The spices and optional fermentables should be supportive and blend well with the base beer style. Rich, malty and/or sweet
malt-based flavours are common, and may include caramel, toast, nutty, or chocolate flavours. May include some dried fruit or
dried fruit peel flavours such as raisin, plum, fig, orange peel or lemon peel. May include distinctive flavours from specific
fermentables (molasses, honey, brown sugar, etc.), although these elements are not required. A light spruce or other evergreen
tree character is optional but found in some examples. The wide range of special ingredients should be supportive and
balanced, not so prominent as to overshadow the base beer. Bitterness and hop flavour are generally restrained so as to not
interfere with the spices and special ingredients. Generally finishes rather full and satisfying, and often has some alcohol
flavour. Roasted malt characteristics are rare, and not usually stronger than chocolate.

*Mouthfeel: *A wide range of interpretations is possible. Body is generally medium to full, and a certain malty chewiness is
often present. Moderately low to moderately high carbonation is typical. Many examples will show some well-aged, warming
alcohol content, but without being overly hot. The beers do not have to be overly strong to show some warming effects.

*Overall Impression: *A stronger, darker, spiced beer that often has a rich body and warming finish suggesting a good
accompaniment for the cold winter season.

*History: *Throughout history, beer of a somewhat higher alcohol content and richness has been enjoyed during the winter
holidays, when old friends get together to enjoy the season. Many breweries produce unique seasonal offerings that may be
darker, stronger, spiced, or otherwise more characterful than their normal beers. Spiced versions are an American or Belgian
tradition, since English or German breweries traditionally do not use spices in their beer.

*Ingredients: *Generally ales, although some dark strong lagers exist. Spices are required, and often include those evocative of
the Christmas season (e.g., allspice, nutmeg, cinnamon, cloves, ginger) but any combination is possible and creativity is
encouraged. Fruit peel (e.g., oranges, lemon) may be used, as may subtle additions of other fruits. May use a wide range of
crystal-type malts, particularly those that add dark fruit or caramel flavours. Flavourful adjuncts are often used (e.g., molasses,
treacle, invert sugar, brown sugar, honey, maple syrup, etc.).
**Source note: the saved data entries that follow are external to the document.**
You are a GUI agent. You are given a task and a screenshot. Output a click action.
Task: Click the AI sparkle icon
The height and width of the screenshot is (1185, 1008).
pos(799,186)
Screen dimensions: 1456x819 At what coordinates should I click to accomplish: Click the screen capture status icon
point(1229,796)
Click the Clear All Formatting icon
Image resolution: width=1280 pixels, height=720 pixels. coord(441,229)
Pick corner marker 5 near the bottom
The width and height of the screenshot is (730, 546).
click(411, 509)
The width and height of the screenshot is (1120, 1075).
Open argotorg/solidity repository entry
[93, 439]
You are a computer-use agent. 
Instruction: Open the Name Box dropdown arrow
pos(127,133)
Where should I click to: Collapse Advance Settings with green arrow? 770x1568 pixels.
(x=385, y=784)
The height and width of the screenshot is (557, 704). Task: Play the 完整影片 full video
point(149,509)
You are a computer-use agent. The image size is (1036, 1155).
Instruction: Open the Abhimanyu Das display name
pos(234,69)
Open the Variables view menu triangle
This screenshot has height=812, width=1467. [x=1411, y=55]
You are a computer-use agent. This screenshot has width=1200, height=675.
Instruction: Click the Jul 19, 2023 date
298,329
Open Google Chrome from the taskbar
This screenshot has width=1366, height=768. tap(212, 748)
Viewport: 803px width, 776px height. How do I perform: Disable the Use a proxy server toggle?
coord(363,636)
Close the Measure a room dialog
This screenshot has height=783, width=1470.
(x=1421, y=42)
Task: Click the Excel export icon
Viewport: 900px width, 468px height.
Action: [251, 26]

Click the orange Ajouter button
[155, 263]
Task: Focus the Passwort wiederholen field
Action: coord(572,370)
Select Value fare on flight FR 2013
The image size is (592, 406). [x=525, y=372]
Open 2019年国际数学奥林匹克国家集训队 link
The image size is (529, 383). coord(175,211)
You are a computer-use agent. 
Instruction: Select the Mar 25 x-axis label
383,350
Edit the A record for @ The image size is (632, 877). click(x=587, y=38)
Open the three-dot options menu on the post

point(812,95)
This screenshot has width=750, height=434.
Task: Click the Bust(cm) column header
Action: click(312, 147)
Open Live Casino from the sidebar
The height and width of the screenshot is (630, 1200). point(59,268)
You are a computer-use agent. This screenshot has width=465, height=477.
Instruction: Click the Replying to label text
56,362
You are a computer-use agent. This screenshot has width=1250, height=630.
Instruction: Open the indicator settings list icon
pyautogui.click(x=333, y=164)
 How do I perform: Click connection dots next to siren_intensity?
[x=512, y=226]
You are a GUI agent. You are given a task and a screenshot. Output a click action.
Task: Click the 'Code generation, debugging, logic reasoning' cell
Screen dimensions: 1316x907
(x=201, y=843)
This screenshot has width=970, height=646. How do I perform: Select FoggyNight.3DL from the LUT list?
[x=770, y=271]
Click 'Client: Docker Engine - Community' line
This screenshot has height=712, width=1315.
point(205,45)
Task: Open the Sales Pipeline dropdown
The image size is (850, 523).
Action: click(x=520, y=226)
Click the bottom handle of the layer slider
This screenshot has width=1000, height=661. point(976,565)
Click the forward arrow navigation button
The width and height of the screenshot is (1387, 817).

*Comments: *Overall balance is the key to presenting a well-made Christmas beer. The special ingredients should complement
the base beer and not overwhelm it. The brewer should recognize that some combinations of base beer styles and special
ingredients work well together while others do not make for harmonious combinations.

*THE ENTRANT MAY DECLARE **AN UNDERLYING BEER STYLE AS WELL AS THE SPECIAL INGREDIENTS USED. THE BASE STYLE,*
*SPICES OR OTHER INGREDIENTS NEED NOT BE IDENTIFIED. THE BEER MUST INCLUDE SPICES AND*
*MAY INCLUDE OTHER FERMENTABLES (SUGARS, HONEY, MAPLE SYRUP, MOLASSES, TREACLE, ETC.)*
*OR FRUIT. *

If the base beer is a classic style, the original style should come through in aroma and flavour. Whenever spices,
herbs or additional fermentables are declared, each should be noticeable and distinctive in its own way (although not
necessarily individually identifiable; balanced with the other ingredients is still critical). English-style Winter Warmers (some
of which may be labeled Christmas Ales) are generally not spiced, and should be entered as Old Ales. Clones of specific
Belgian-style Christmas ales should be entered as Belgian Specialty Beers.

*Vital Statistics*:
*OG FG IBUs Colour ABV*
Vary depending on base beer but often dark and >6%r

*Commercial Examples: *Anchor Our Special Ale, Harpoon Winter Warmer, Weyerbacher Winter Ale, Goose Island
Christmas Ale, North Coast Wintertime Ale, Great Lakes Christmas Ale, Samuel Adams Winter Lager

*18.4 Classic Rauchbier (Smoked Märzen) [BJCP]*
*Aroma: *Blend of smoke and malt, with a varying balance and intensity. The beechwood smoke character can range
from subtle to fairly strong, and can seem smoky, bacon-like, woody, or rarely almost greasy. The malt character
can be low to moderate, and be somewhat sweet, toasty, or malty. The malt and smoke components are often
inversely proportional (i.e. when smoke increases, malt decreases, and vice versa). Hop aroma may be very low to
none. Clean, lager character with no fruity esters, diacetyl or DMS.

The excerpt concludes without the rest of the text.